§ **Brief 1**: According to the Pure S3 Path page, what can a Pure S3 Path object represent?
§ **Brief 2**: From the Pure S3 Path page, return the stretch from "A Pure S3 Path is" through "any network overhead.".
§ **Brief 3**: Carry the Pure S3 Path page forward from its last sentence.

§ **Text passage**:
Pure S3 Path Manipulation#

Sanhe

Apr 20, 2023

15 min read

What is Pure S3 Path#

A Pure S3 Path is a Python object that represents an AWS S3 bucket, object, or folder. However, it’s important to note that a Pure S3 Path object does not make any calls to the AWS API, nor does it imply the existence of the corresponding S3 object. Rather, it’s a lightweight abstraction that allows you to work with S3 paths in a Pythonic, object-oriented manner without incurring any network overhead.

[1]:
from s3pathlib import S3Path

s3path = S3Path("s3://bucket/folder/file.txt")
print(s3path)
S3Path('s3://bucket/folder/file.txt')

Construct an S3 Path object in Python#

With s3pathlib, there are numerous ways to create an S3Path object.

§ **Dataset section**:
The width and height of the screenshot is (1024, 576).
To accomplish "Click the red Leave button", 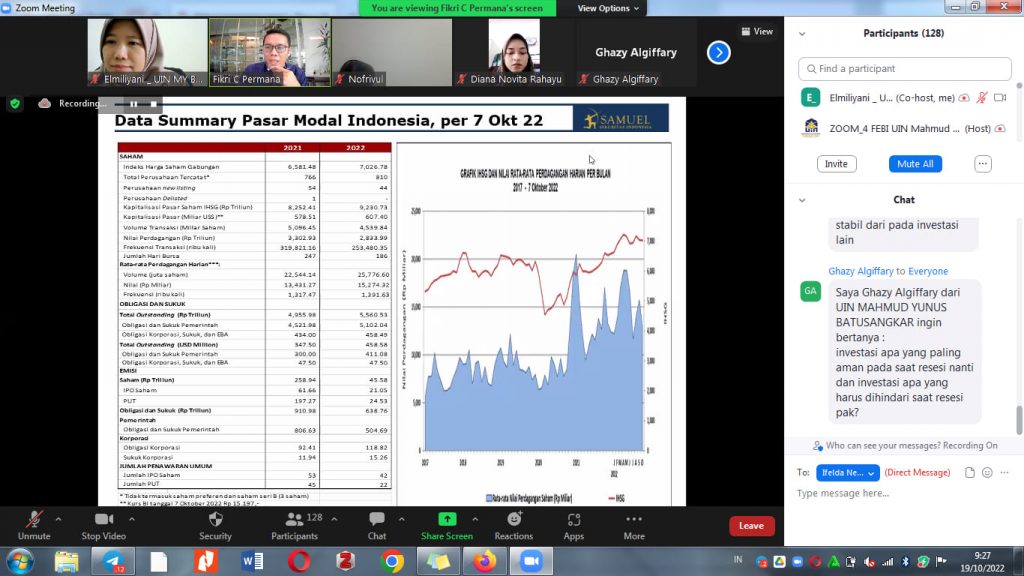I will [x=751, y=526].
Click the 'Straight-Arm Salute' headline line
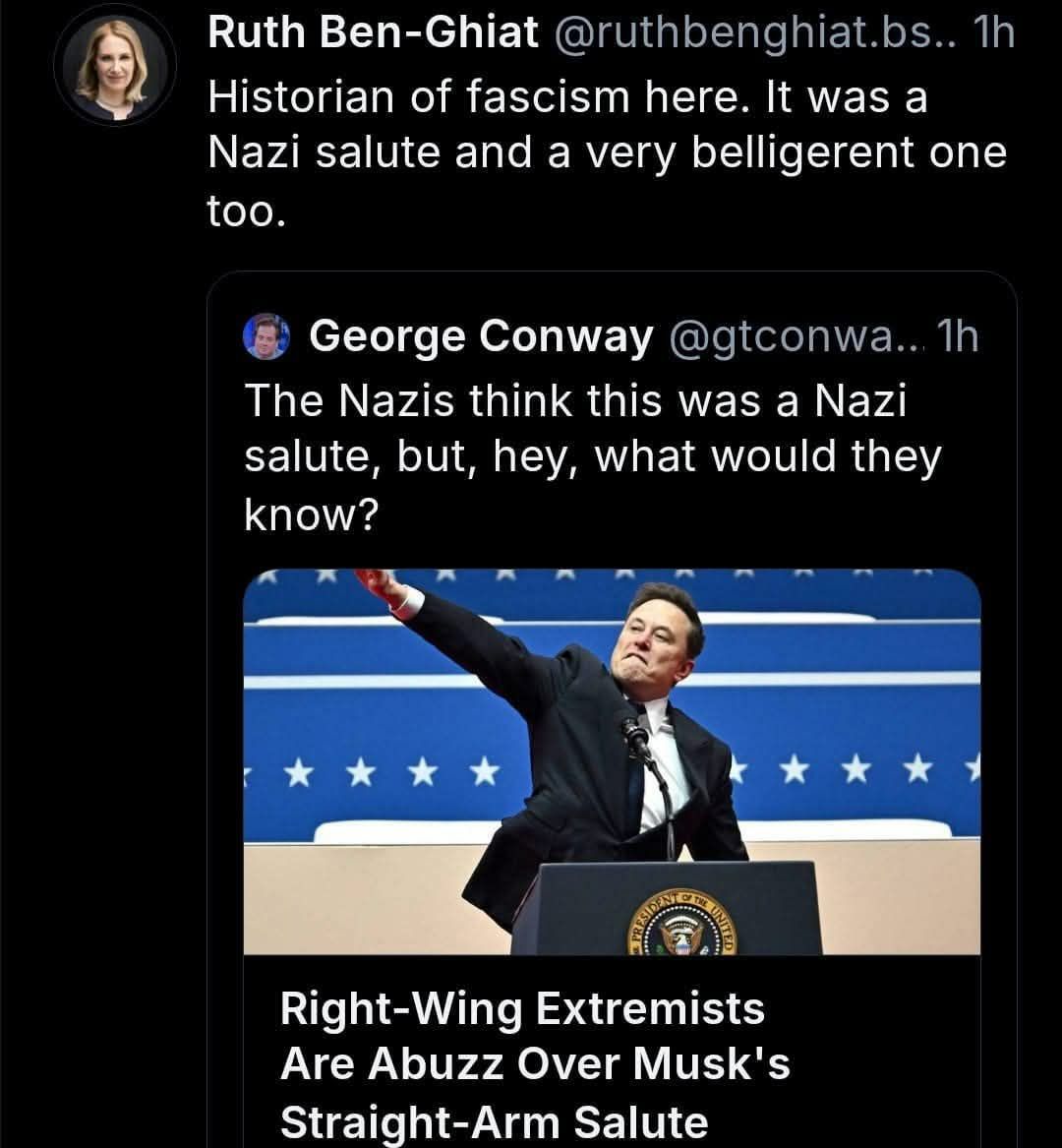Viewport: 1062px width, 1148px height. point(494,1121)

§ **Expected answer 1**: An AWS S3 bucket, object, or folder.

§ **Expected answer 2**:
A Pure S3 Path is a Python object that represents an AWS S3 bucket, object, or folder. However, it’s important to note that a Pure S3 Path object does not make any calls to the AWS API, nor does it imply the existence of the corresponding S3 object. Rather, it’s a lightweight abstraction that allows you to work with S3 paths in a Pythonic, object-oriented manner without incurring any network overhead.

§ **Expected answer 3**:
From bucket, and key parts#

In a file system, you typically use a file path like C:\\Users\username\file.txt on Windows or /Users/username/file.txt on a POSIX system. It’s similarly intuitive to construct an S3 Path from a string.

[2]:
# construct from bucket, key parts
s3path = S3Path("bucket", "folder", "file.txt")
s3path
[2]:
S3Path('s3://bucket/folder/file.txt')
[3]:
# construct from full path also works
s3path = S3Path("bucket/folder/file.txt")
s3path
[3]:
S3Path('s3://bucket/folder/file.txt')

S3 uses / as a delimiter to organize and browse your keys hierarchically. With s3pathlib, the delimiter is handled intelligently.

[4]:
s3path = S3Path("bucket", "/folder/", "/file.txt")
s3path
[4]:
S3Path('s3://bucket/folder/file.txt')

From S3 URI#

S3 URI is the unique resource identifier within the context of the S3 protocol. They follow this naming convention: s3://bucket-name/key-name. You can create an S3 Path from S3 URI.

[5]:
s3path = S3Path("s3://bucket/folder/file.txt")
s3path
[5]:
S3Path('s3://bucket/folder/file.txt')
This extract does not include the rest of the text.